• BRIEF
Please lay out the listing lines from the line with "Image resolution: width=2560" up to and including the line with "the followed status" as a JSON list of strings, one string per line, skipping blank lines. Leave the pictures out of the answer.

• MATERIAL SUPPLIED
<<<<

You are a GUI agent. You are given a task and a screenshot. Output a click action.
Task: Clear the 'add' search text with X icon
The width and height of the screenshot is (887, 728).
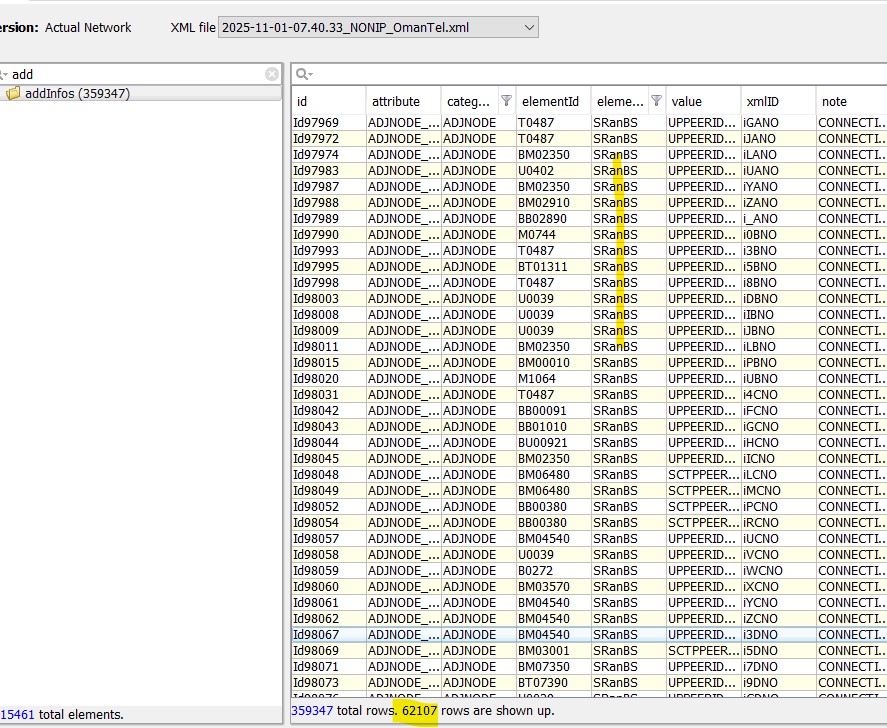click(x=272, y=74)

>>>>
<<<<

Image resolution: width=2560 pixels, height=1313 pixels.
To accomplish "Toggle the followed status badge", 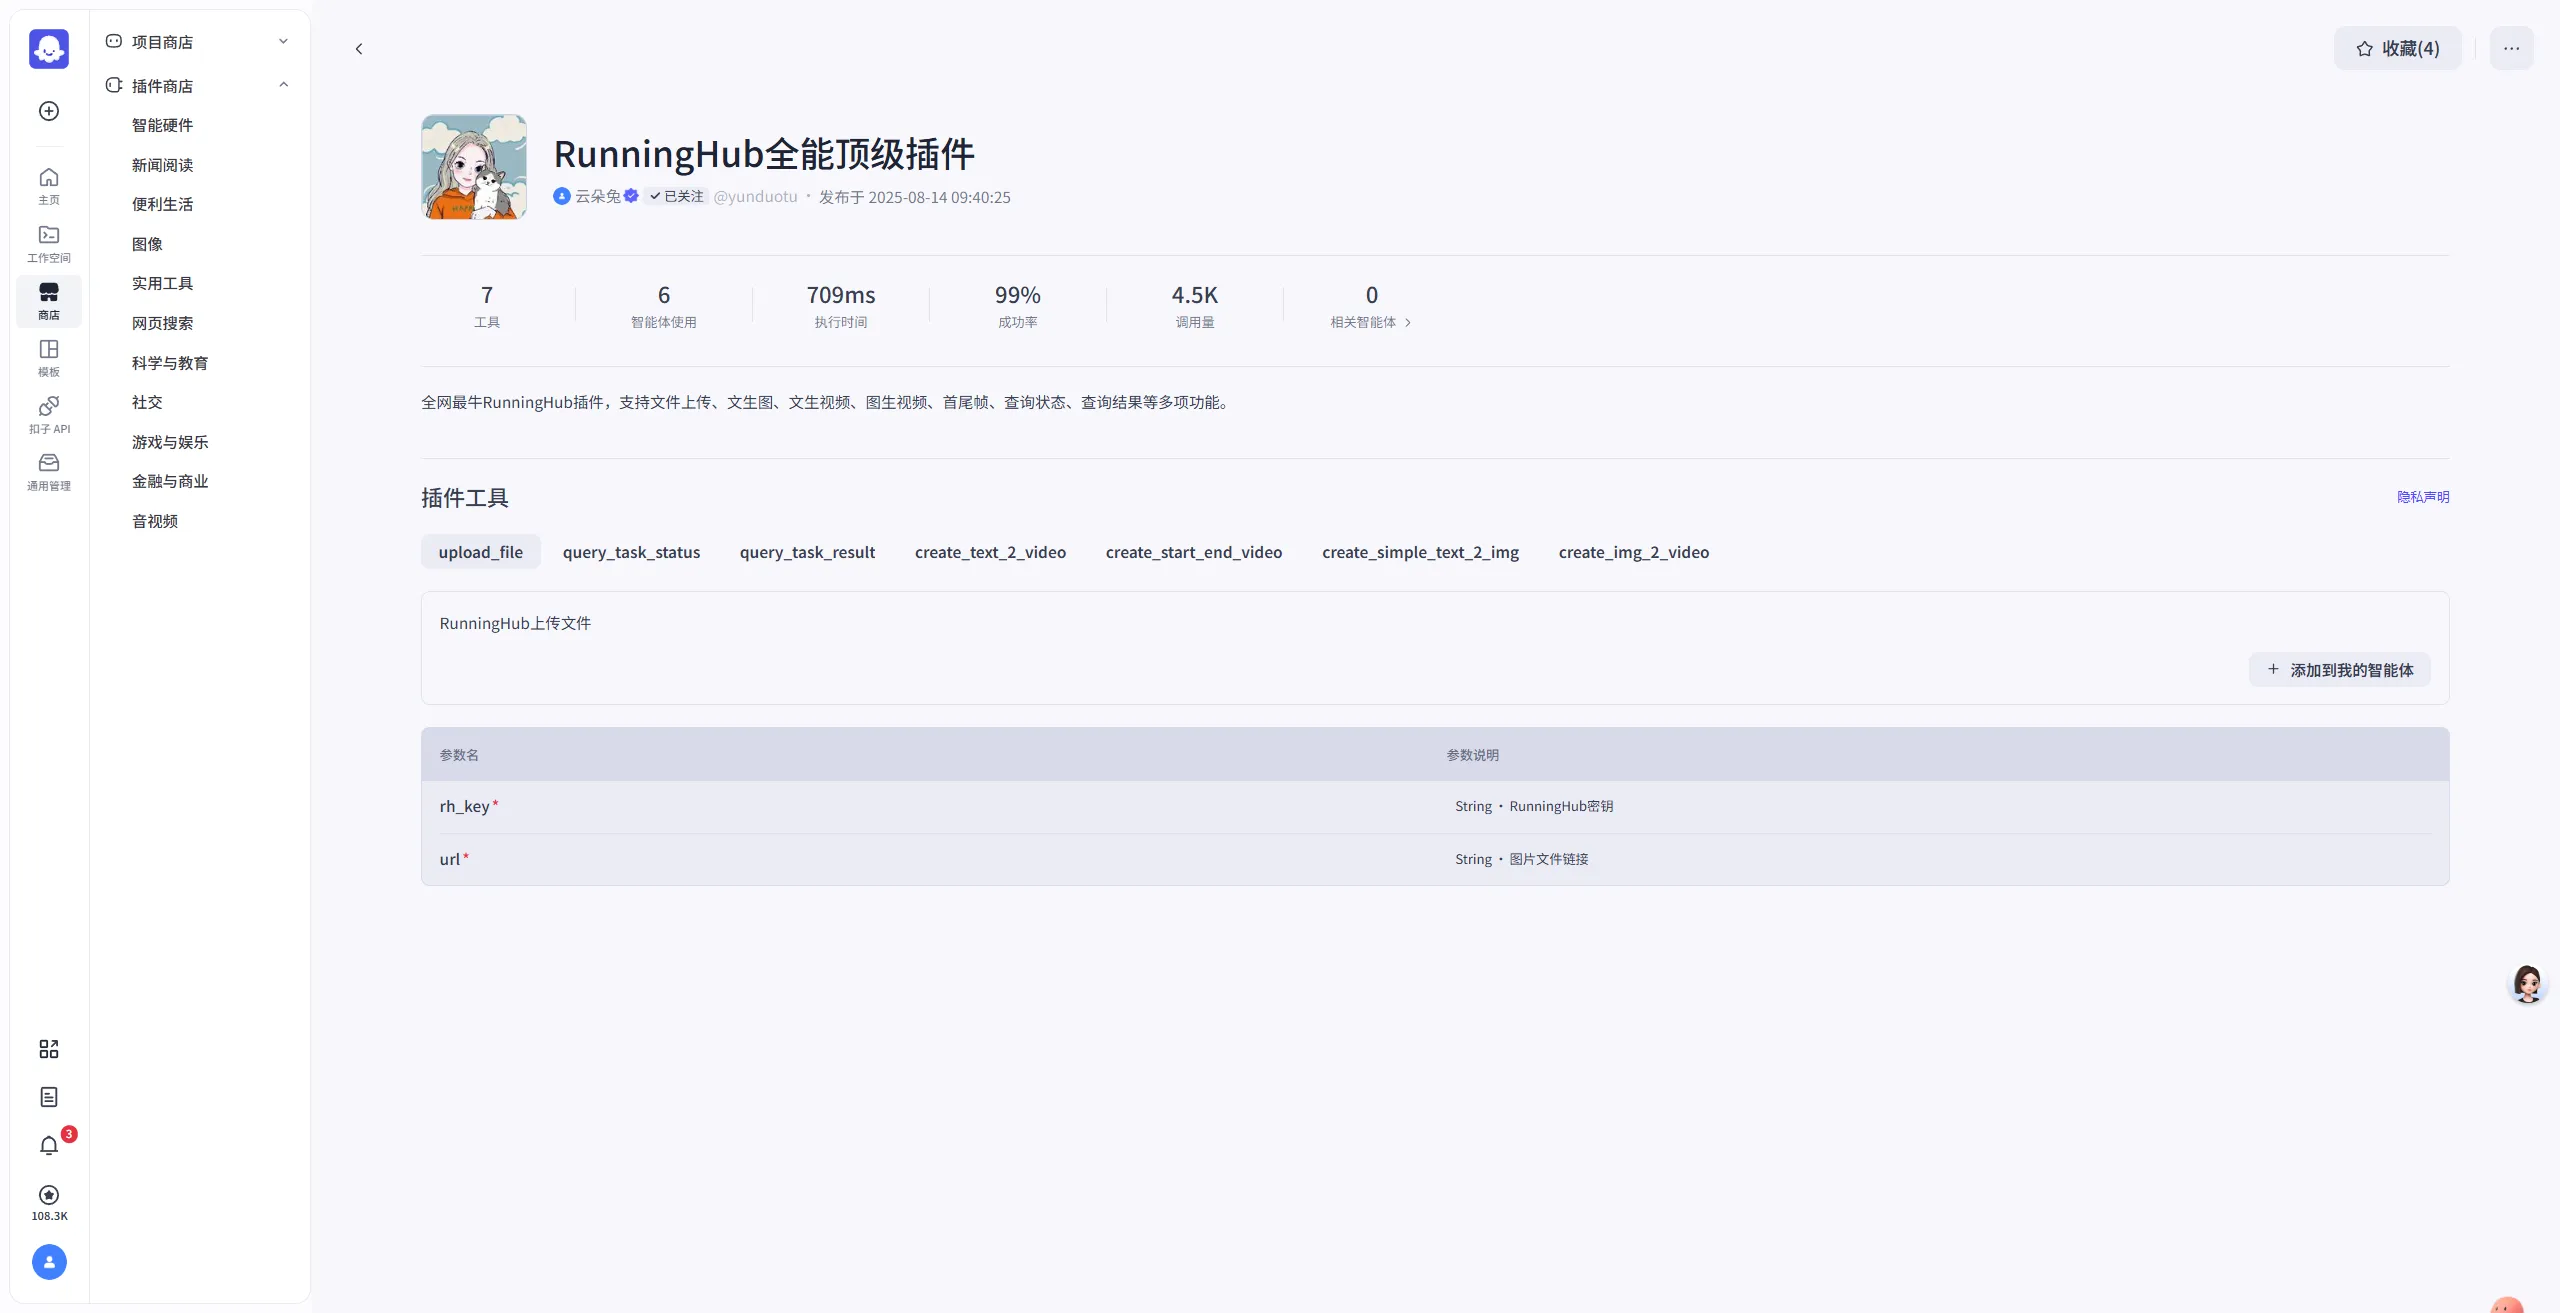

>>>>
<<<<

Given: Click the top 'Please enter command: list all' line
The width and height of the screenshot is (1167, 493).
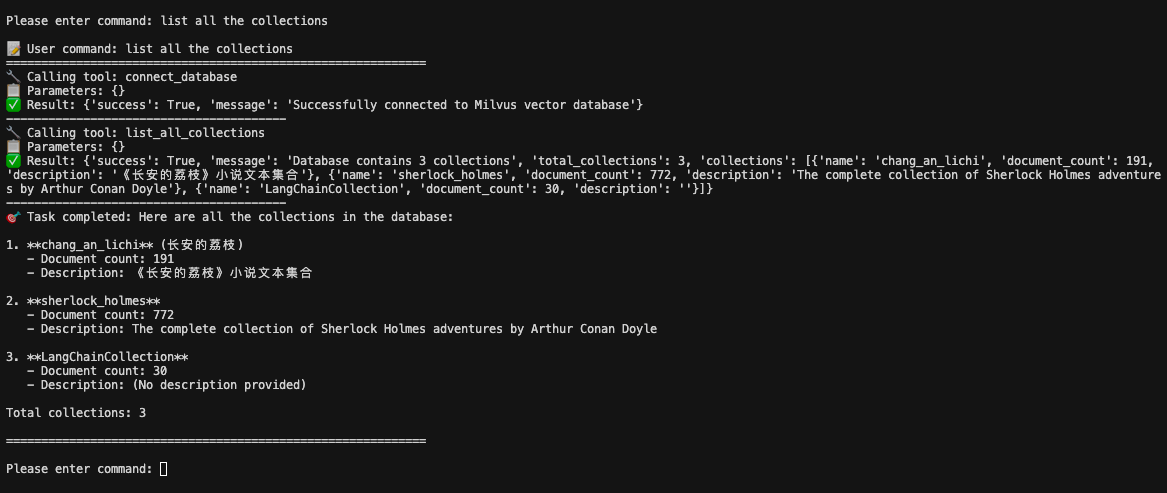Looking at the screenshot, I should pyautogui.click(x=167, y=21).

>>>>

• OUTPUT FOR THIS TASK
[
  "Image resolution: width=2560 pixels, height=1313 pixels.",
  "To accomplish \"Toggle the followed status badge\", "
]